Since the variation of the variation range is different for each sensor, the correlation between the variation of the measured ion and the output voltage is set before the measurement of the sample to be measured. Prior to the two-point calibration, the pipe and the detector 17 are cleaned, which is a motor for supplying the cleaning liquid of the wash valve while the wash valve 21d is opened and the bubble valve 21e is turned on and off every two seconds. To drive. This method is to improve the cleaning power by blowing air between the cleaning solution supplied to clean the pipe and the detection unit 17. In the calibration process, the voltage minimum is supplied to the detection unit 17 at a predetermined pressure at a predetermined pressure in a state in which only the first buffer valve 21b of the valve unit 21 is opened and the rest is locked, thereby verifying the voltage at that time. do. This verification adjusts and corrects the PC 12 so that the lowest voltage becomes 1.2V when supplying the concentration of the feed solution at 2.0mmo1 / L.

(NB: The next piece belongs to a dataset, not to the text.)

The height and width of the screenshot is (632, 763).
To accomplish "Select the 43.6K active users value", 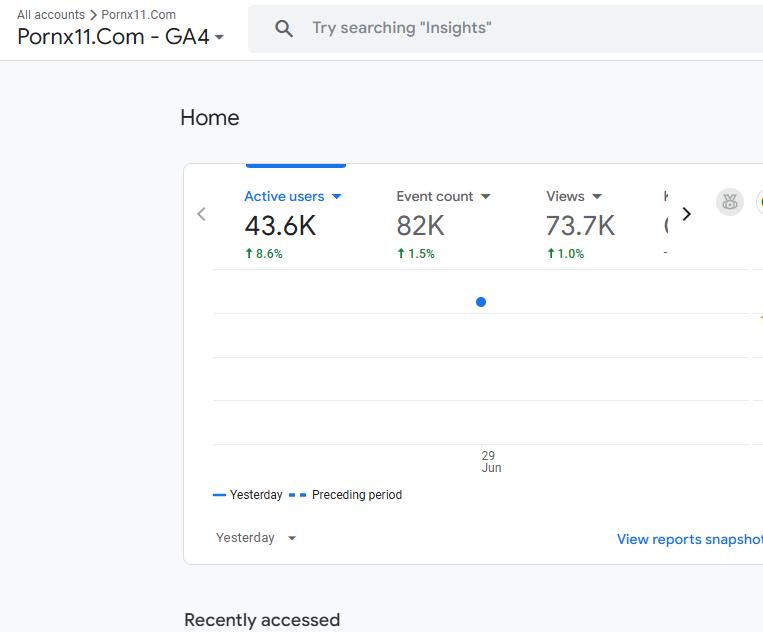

At this time, the bubble detection unit 18 judges the presence or absence of a solution, turns on when there is a solution, and stops driving the pump. After adjusting the minimum voltage, the first buffer valve 21b is locked, and the wash valve 21d is opened to wash and discharge the first calibration solution remaining in the pipe. The washing operation at this time is the same as the washing operation of the previous step. When the cleaning is completed in the above process, the wash valve 21e is closed, and the second buffer valve 21c is opened to supply a second calibration solution having a concentration of 4.80 mmol / L to the detection unit 17 to detect the voltage. Is corrected by adjusting it to 2V on the PC 12. At this time, the adjustment process is turned on after the second buffer valve 21C and the driving motor of the second buffer valve are turned on, and the bubble amplification unit is operated for 3 seconds. After the above process, the same cleaning process as in the previous step is performed, and then the first buffer valve 21A is opened to repeat the first buffer valve operation once, and then the same cleaning process as described above is performed once. .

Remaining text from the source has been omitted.